Each child at risk of anaphylaxis should have a written emergency treatment plan to follow when they have an allergic reaction. This should include provision of an intramuscular adrenaline autoinjector and oral antihistamines. School and Early Years Settings staff should also have a copy of the treatment plan and know how to avoid the appropriate trigger and be trained in treatment of the allergic reaction.

Emergency Treatment

The cornerstone of treatment of an episode of anaphylaxis is an injection of adrenaline given into a muscle. This is often given by a care-giver using an auto-injector device. Other medications such as antihistamines or corticosteroids may also be given by mouth, or injection. Less severe allergic reactions may be treated with oral antihistamines alone.

Once anaphylaxis has occurred then that child will remain at risk of further anaphylactic reactions for some considerable time, as the condition rarely resolves and some triggers are highly prevalent in the environment (e.g. children with milk induced anaphylaxis). Some children who have only ever had mild reactions may also be at risk of anaphylaxis because of the nature of the allergy and other co-factors (e.g. peanut allergy or a child with food allergy and poorly controlled asthma).

Prevention of further episodes of anaphylaxis is vital and is achieved by referral to a specialist allergy clinic. The triggers of anaphylaxis are ruled in or out using the clinical history, specialised testing and where relevant challenge testing. A risk assessment for future anaphylaxis is performed, detailed advice is given on allergen avoidance and treatment of further reactions. Training of carers and school staff in all these aspects is achieved by coordinating with trained community nurses, and other allergies (especially asthma) are treated.
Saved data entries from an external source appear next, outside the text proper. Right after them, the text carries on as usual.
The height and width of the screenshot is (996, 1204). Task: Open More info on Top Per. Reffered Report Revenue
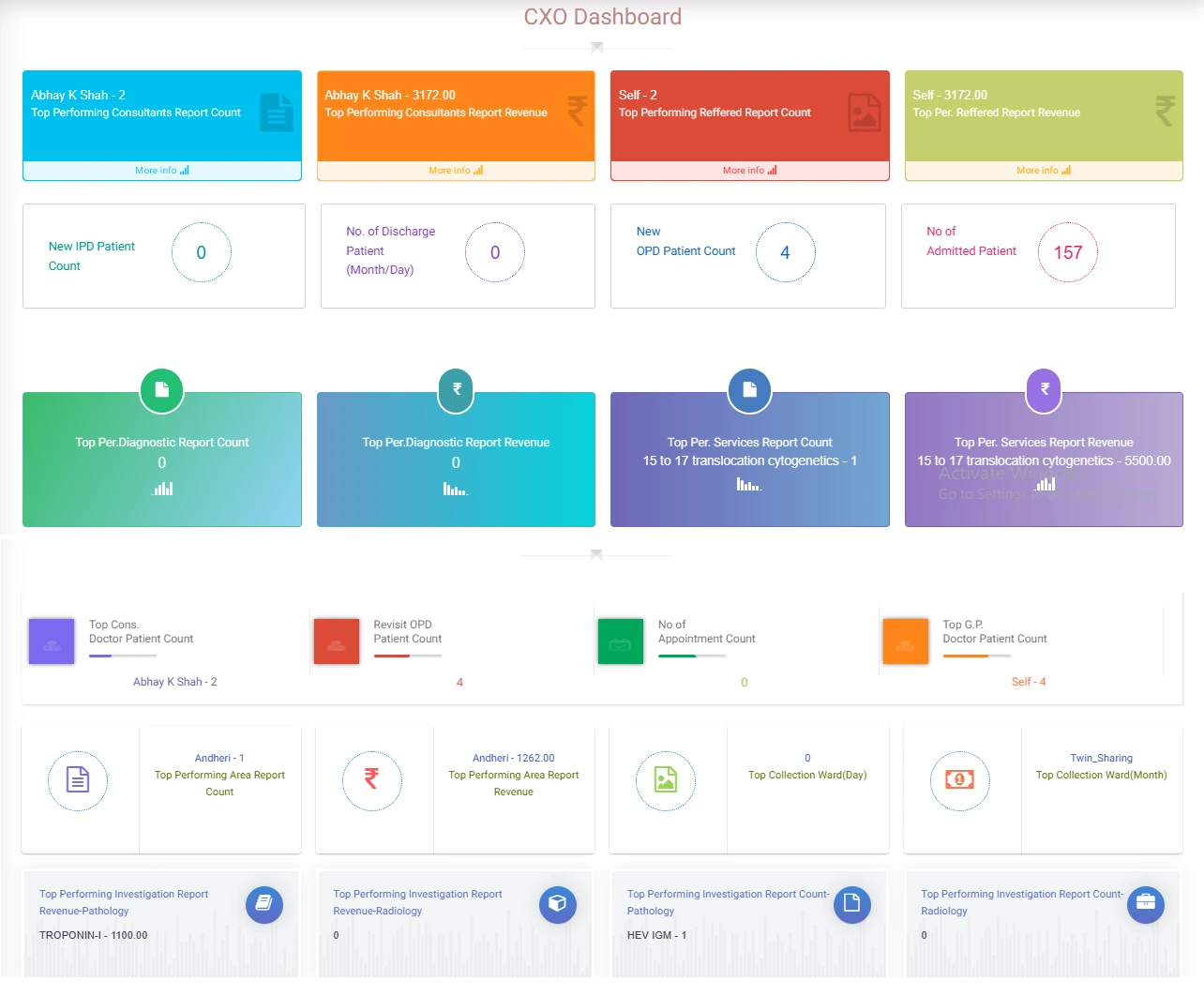click(1043, 170)
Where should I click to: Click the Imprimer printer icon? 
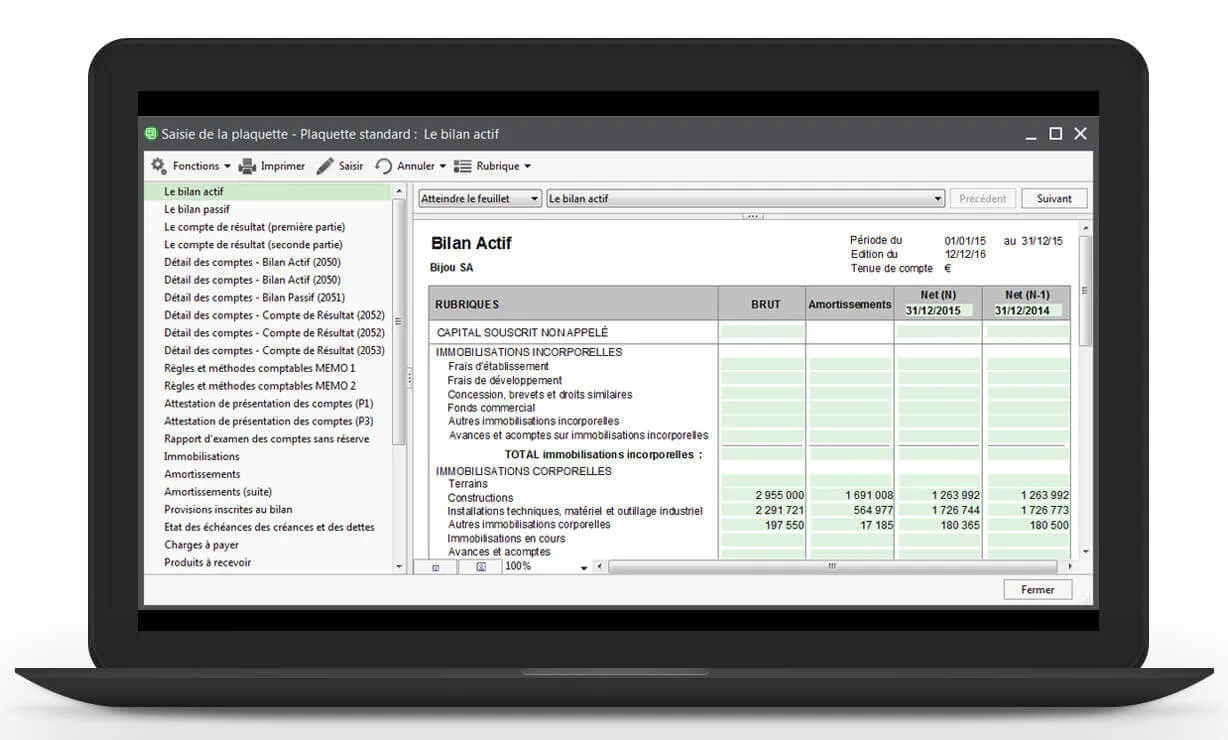point(247,166)
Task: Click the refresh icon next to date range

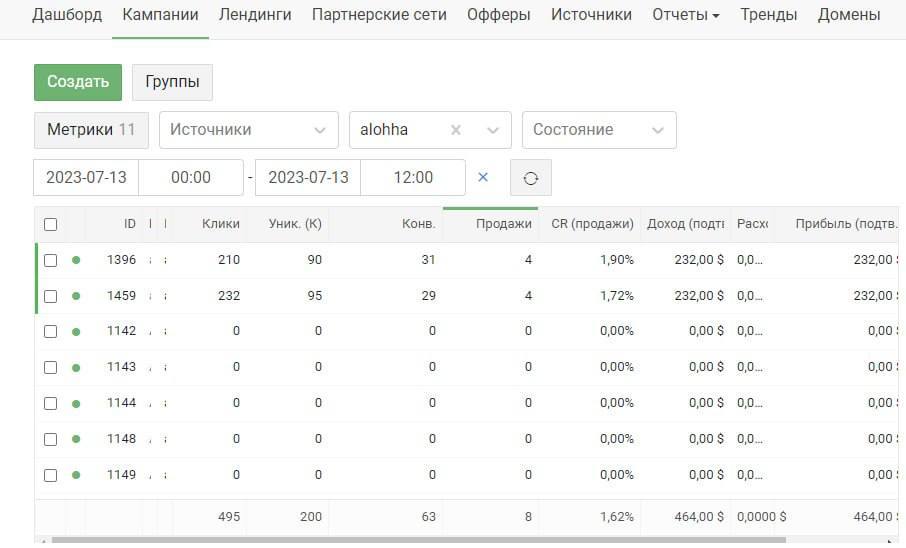Action: (x=531, y=178)
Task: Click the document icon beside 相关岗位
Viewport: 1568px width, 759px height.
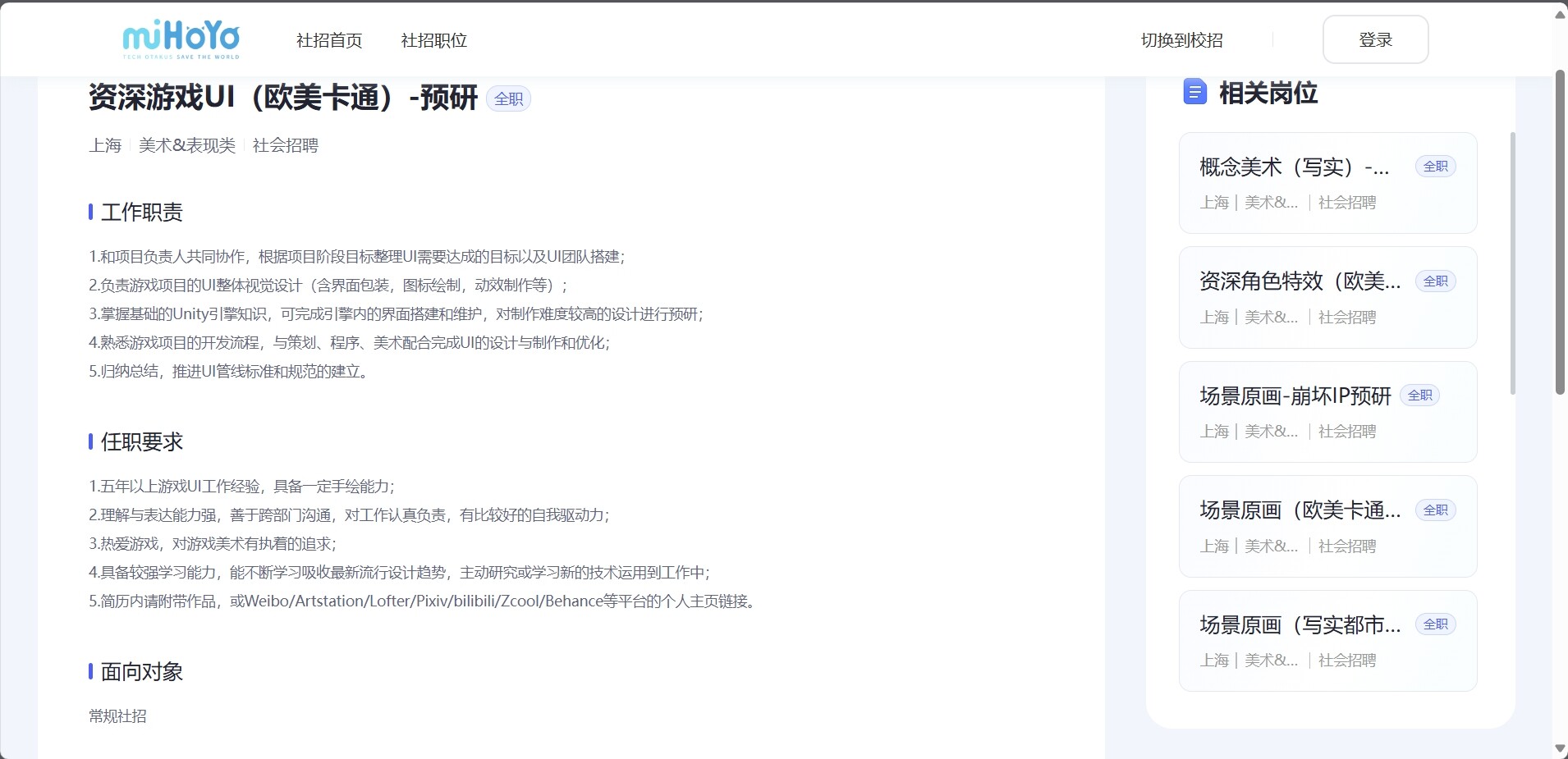Action: (x=1194, y=92)
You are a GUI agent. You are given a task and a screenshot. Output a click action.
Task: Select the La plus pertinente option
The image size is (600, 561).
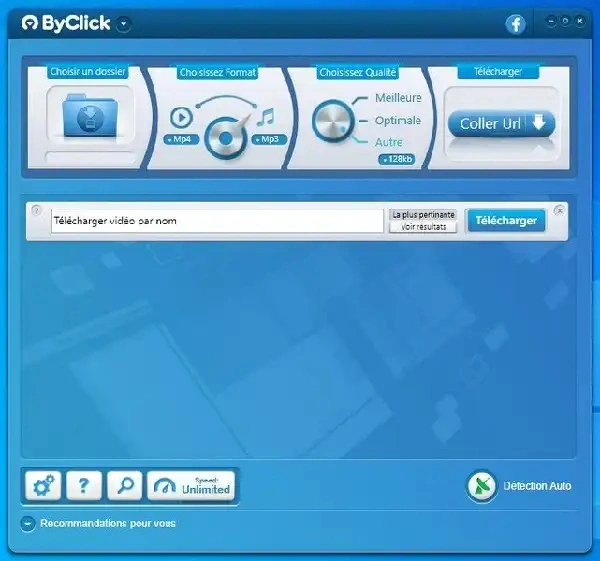pyautogui.click(x=423, y=214)
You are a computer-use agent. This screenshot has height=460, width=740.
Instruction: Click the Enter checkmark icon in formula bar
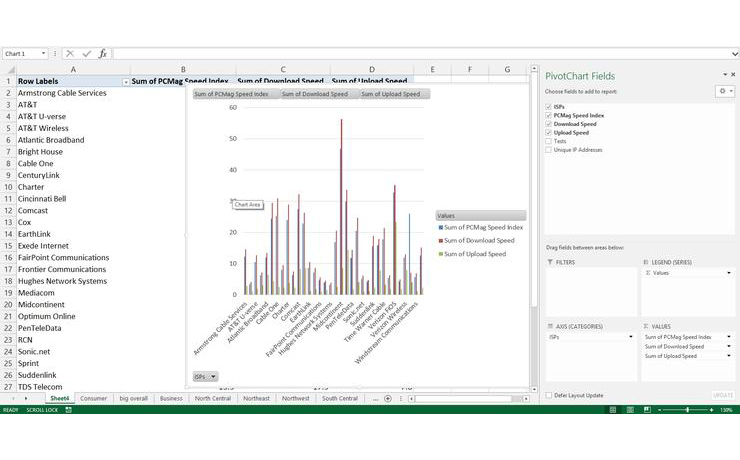tap(86, 54)
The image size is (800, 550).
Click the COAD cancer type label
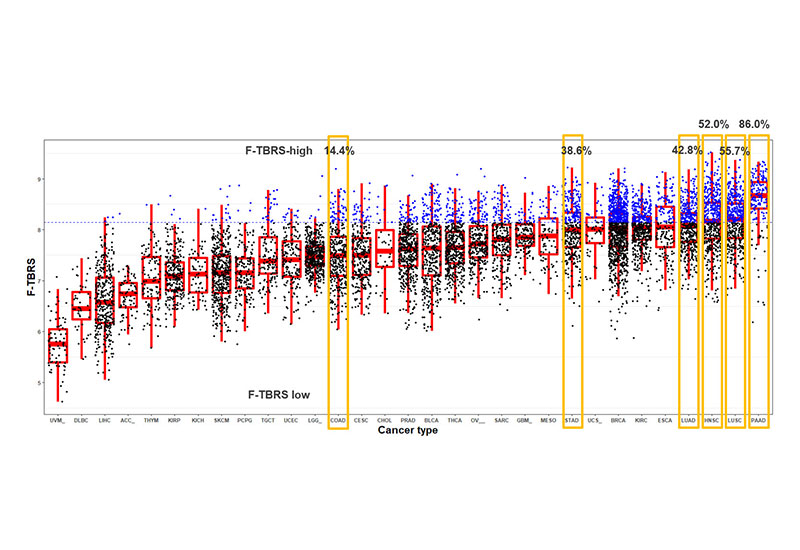[x=337, y=422]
This approach has been shown to reduce the number and severity of further anaphylactic reactions.

Adrenaline autoinjector

An intramuscular injection of adrenaline, given early during a reaction is the cornerstone of treatment. It can be referred to sometimes by the brand name (e.g. EpiPen, AnaPen or Twinject). It should be carried at all times. In practice for children with food allergies, the rule is that the device should be available whenever food is eaten, i.e. both in the home and in School and Early Years Settings.

The autoinjector is a disposable spring-loaded needle device. Different devices are activated using specific techniques and training should be provided. An autoinjector with 0.3mg adrenaline is provided for children >30kg and 0.15 for children <30kg. A further dose of 0.5mg is available for some injector types.

Adrenaline reverses the symptoms of an allergic reaction because it has the opposite effect on the body to the chemical mediators produced during a severe allergic reaction. So it raises blood pressure, reduces leakiness of small blood vessels so reducing or reversing allergic swelling. It relaxes smooth muscles in the airways relieving asthma/ shortness of breath. Families should receive training on when to give adrenaline during a reaction, and how to do this.

Children with allergies should always go to hospital for further monitoring and possible treatment after they have been given adrenaline. A second injection of adrenaline may be given after 5 minutes, but this is rarely required. Other treatments that may be used include antihistamine or steroid tablets. Most children with anaphylaxis will not require admission to hospital but will be observed for 4-6 hours before being sent home.

Unusually, some children may have biphasic reactions. This means the reaction occurs in 2 phases, there is the initial reaction, which may resolve quite quickly and a further similar reaction within 24 hours, which may be more severe than the initial phase. Children who suffer anaphylaxis are also routinely given antihistamines and corticosteroid tablets, which may help to prevent a biphasic reaction.